[Start of RECORDS TO PROCESS]

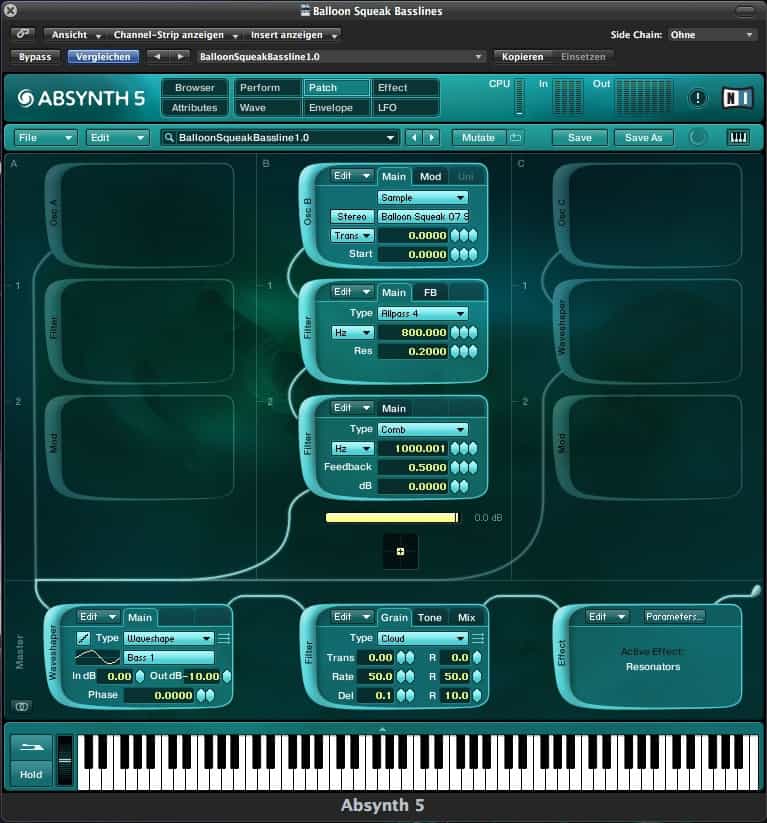
Task: Click the yellow channel B level slider
Action: (391, 517)
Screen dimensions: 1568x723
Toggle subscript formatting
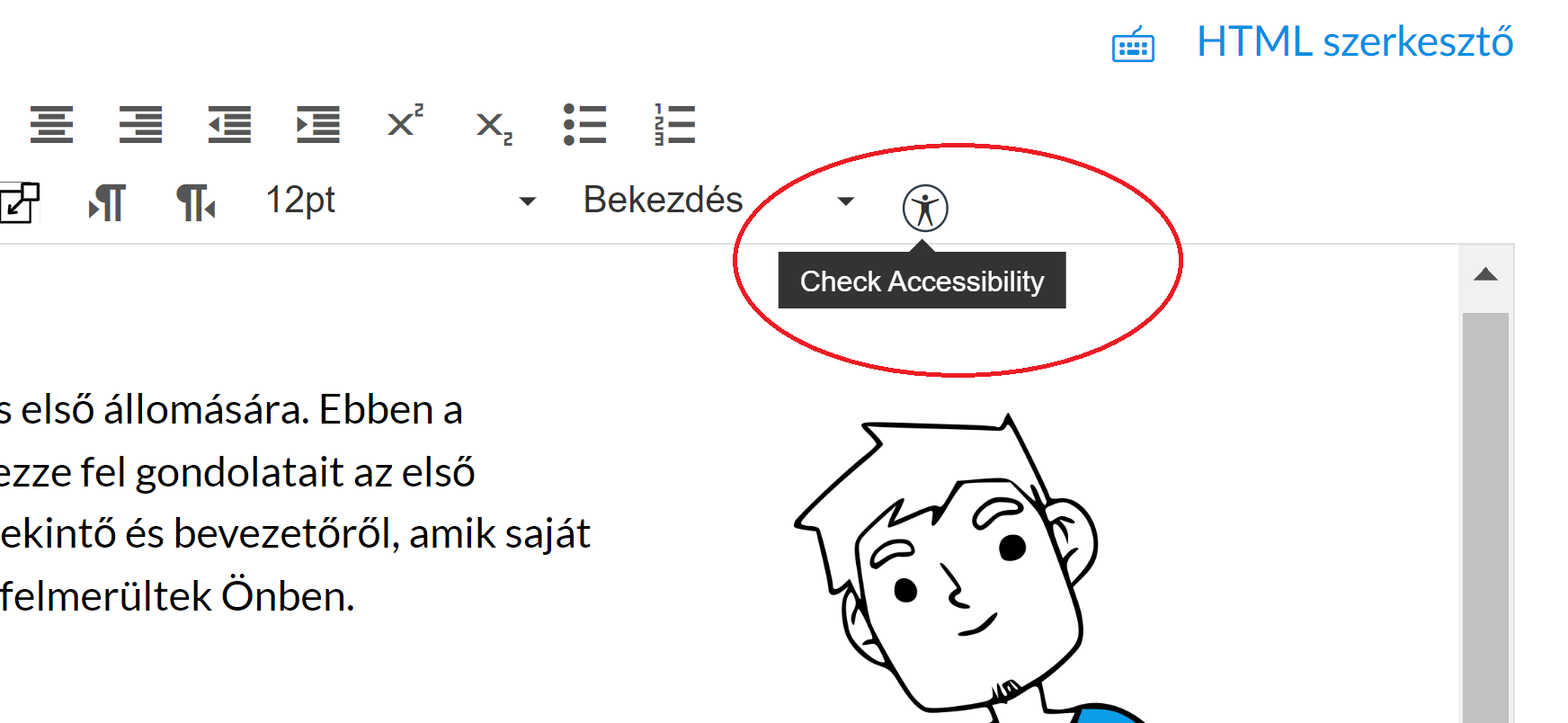coord(494,128)
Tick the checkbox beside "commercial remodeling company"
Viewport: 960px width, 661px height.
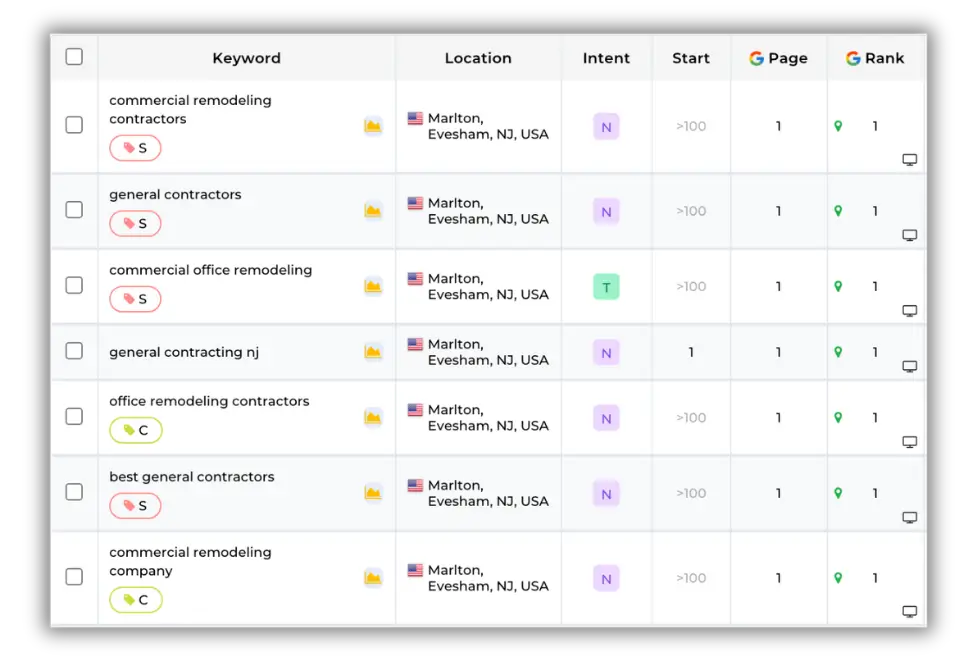point(74,578)
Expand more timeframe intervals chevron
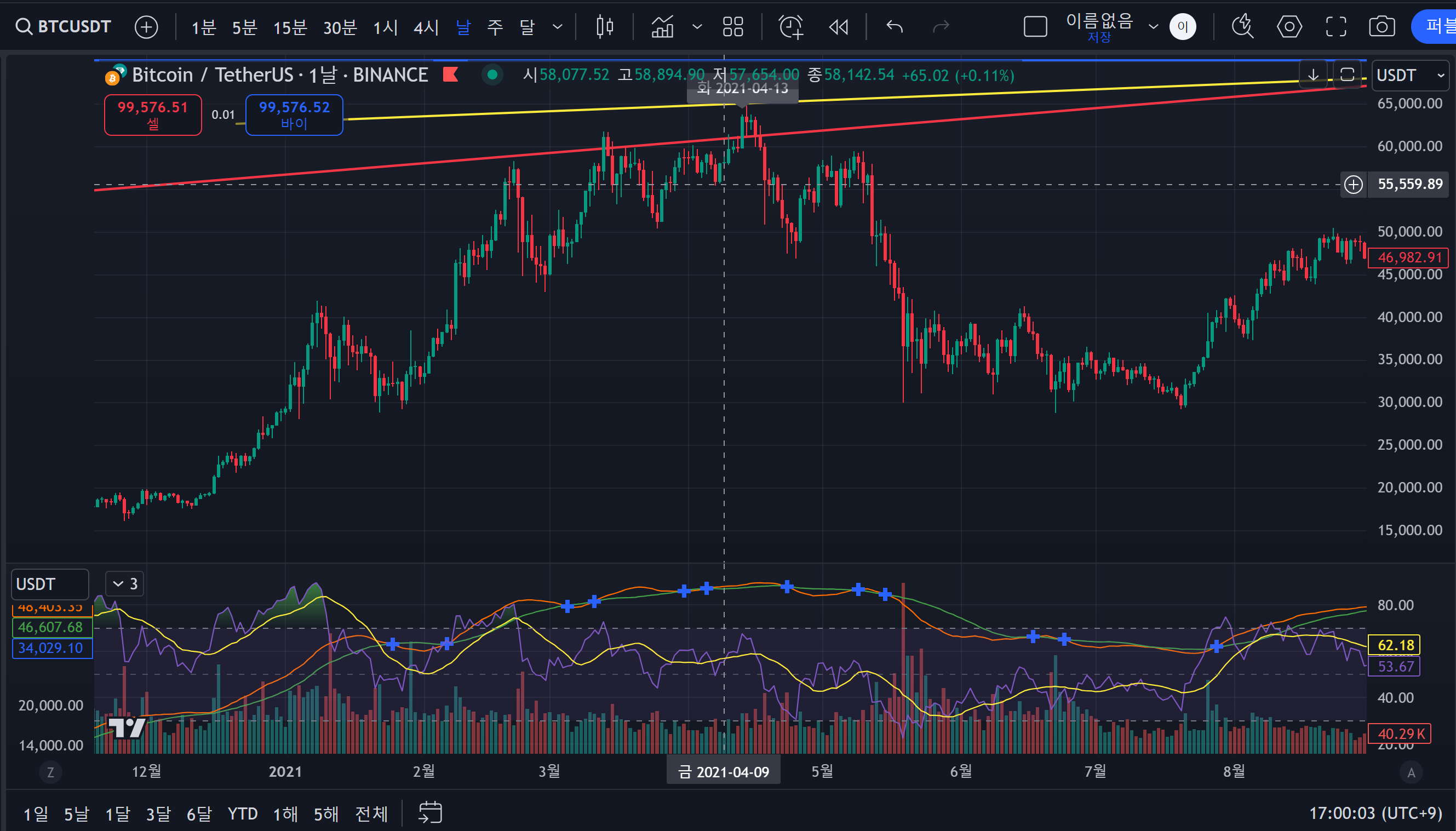The width and height of the screenshot is (1456, 831). click(558, 26)
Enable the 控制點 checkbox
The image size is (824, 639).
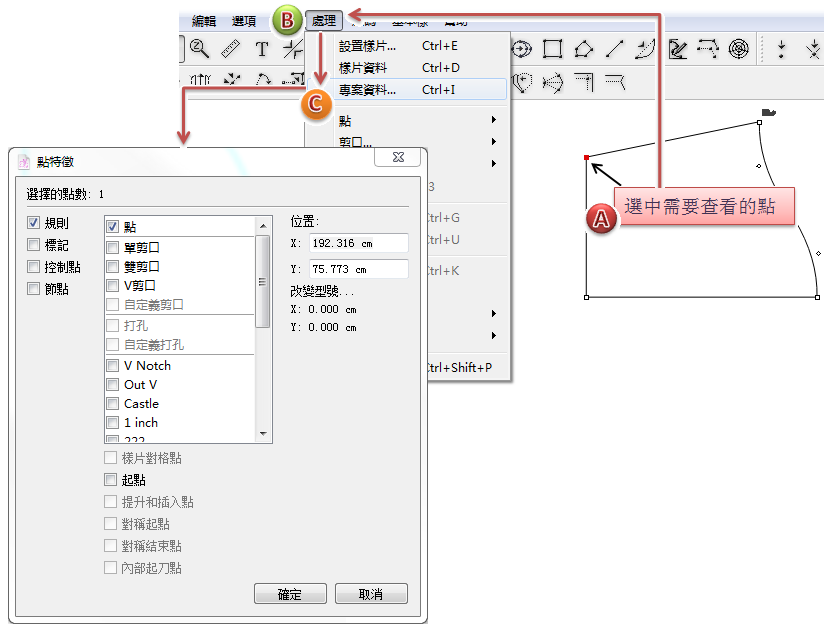click(34, 267)
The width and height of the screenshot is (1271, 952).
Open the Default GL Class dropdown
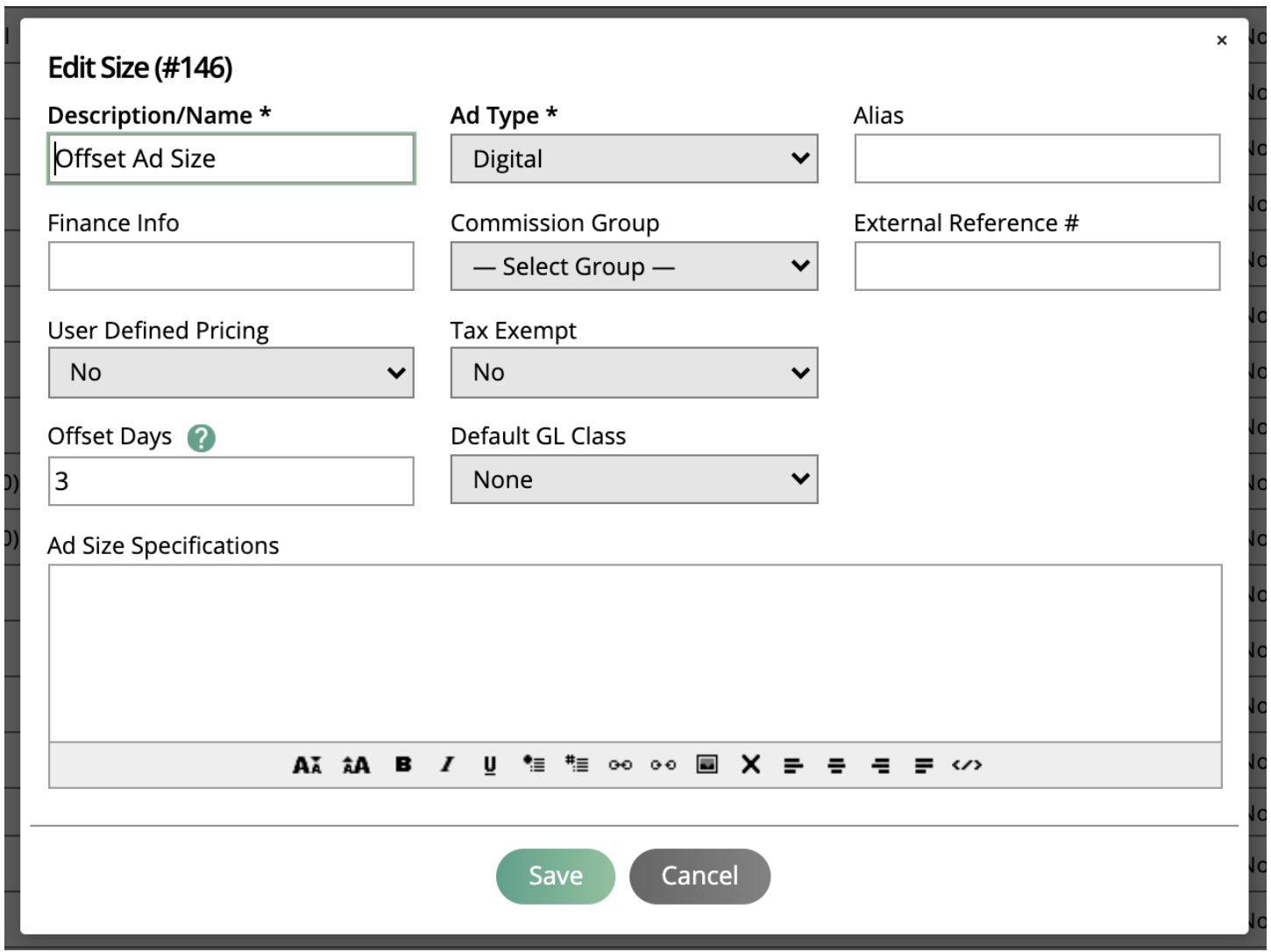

[End of RECORDS TO PROCESS]

**DO THIS**
Print every one of the entries above word for word, leaving out the pictures.

**ANSWER TO THIS TASK**
Task: Click the yellow channel B level slider
Action: (391, 517)
Screen dimensions: 1568x723
Toggle subscript formatting
coord(494,128)
Tick the checkbox beside "commercial remodeling company"
Viewport: 960px width, 661px height.
point(74,578)
Expand more timeframe intervals chevron
The width and height of the screenshot is (1456, 831). click(558, 26)
Enable the 控制點 checkbox
The image size is (824, 639).
click(34, 267)
The width and height of the screenshot is (1271, 952).
Open the Default GL Class dropdown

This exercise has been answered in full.